Watanabe R, Takiguchi Y, Moriya T, Oda S, Kurosu K, Tanabe N, Tatsumi K, Nagao K, Kuriyama T - Br. J. Cancer (2003)

Bottom Line: Dose escalation was completed for the first two patients resulting in full-dose chemotherapy consisting of 80 mg m(-2) of cisplatin on day 1 and 100 mg m(-2) of etoposide on days 1, 3 and 5.Toxicity was manageable and tolerable for all.Pharmacokinetics data were comparable to those from patients with normal renal function, except for potential long-lasting higher levels of free platinum in the renal insufficiency group.

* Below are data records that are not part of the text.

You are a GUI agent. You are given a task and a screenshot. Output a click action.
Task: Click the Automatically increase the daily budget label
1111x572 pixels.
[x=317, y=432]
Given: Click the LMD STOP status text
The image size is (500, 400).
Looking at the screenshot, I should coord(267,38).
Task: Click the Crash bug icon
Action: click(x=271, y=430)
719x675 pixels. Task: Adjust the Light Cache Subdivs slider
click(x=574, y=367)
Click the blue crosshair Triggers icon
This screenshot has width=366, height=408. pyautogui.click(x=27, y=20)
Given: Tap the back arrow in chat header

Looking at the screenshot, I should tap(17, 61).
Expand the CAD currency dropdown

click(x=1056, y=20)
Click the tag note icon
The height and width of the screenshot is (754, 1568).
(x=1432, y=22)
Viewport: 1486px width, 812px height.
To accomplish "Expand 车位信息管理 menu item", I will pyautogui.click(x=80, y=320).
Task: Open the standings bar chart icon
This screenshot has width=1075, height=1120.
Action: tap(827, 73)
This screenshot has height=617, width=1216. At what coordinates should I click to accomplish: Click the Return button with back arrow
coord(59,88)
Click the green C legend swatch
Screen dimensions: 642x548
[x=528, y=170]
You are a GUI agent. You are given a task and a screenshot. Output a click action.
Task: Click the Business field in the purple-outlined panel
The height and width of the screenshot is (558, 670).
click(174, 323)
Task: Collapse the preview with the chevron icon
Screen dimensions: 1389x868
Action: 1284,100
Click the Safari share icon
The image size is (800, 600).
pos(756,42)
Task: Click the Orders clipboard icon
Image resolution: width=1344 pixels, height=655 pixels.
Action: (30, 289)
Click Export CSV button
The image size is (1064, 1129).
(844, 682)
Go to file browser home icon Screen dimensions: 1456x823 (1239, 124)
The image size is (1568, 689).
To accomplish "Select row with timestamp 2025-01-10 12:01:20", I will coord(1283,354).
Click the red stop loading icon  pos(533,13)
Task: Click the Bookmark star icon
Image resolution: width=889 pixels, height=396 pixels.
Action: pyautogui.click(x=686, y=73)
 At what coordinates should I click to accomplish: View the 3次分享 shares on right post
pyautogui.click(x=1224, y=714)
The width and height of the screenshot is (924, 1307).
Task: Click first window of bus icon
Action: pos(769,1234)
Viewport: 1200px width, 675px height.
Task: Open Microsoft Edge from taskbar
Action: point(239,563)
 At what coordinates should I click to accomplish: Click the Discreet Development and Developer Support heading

View Article: PubMed Central - PubMed

Affiliation: Department of Respirology (B2), Graduate School of Medicine, Chiba University, 1-8-1 Inohana, Chuo-ku, Chiba 260-8670, Japan.

ABSTRACT
Cancer chemotherapy for haemodialysis patients has never been established. To elucidate the feasibility of cisplatin-based combination chemotherapy for haemodialysis patients with lung cancer, a dose escalation study was conducted. Five haemodialysis patients with lung cancer were treated with cisplatin and etoposide. A starting dose of 40 mg m(-2) of cisplatin on day 1 and 50 mg m(-2) of etoposide on days 1, 3 and 5 were administered as the first course for the first patient. Membrane haemodialysis was regularly performed three times a week and soon after the completion of therapy. By monitoring toxicity and pharmacokinetics data, the dose was escalated course by course and patient by patient. Dose escalation was completed for the first two patients resulting in full-dose chemotherapy consisting of 80 mg m(-2) of cisplatin on day 1 and 100 mg m(-2) of etoposide on days 1, 3 and 5. Multiple courses of the full-dose chemotherapy were administered to the other three patients. Toxicity was manageable and tolerable for all. Pharmacokinetics data were comparable to those from patients with normal renal function, except for potential long-lasting higher levels of free platinum in the renal insufficiency group. In conclusion, this standard-dose combination chemotherapy was feasible even for haemodialysis patients.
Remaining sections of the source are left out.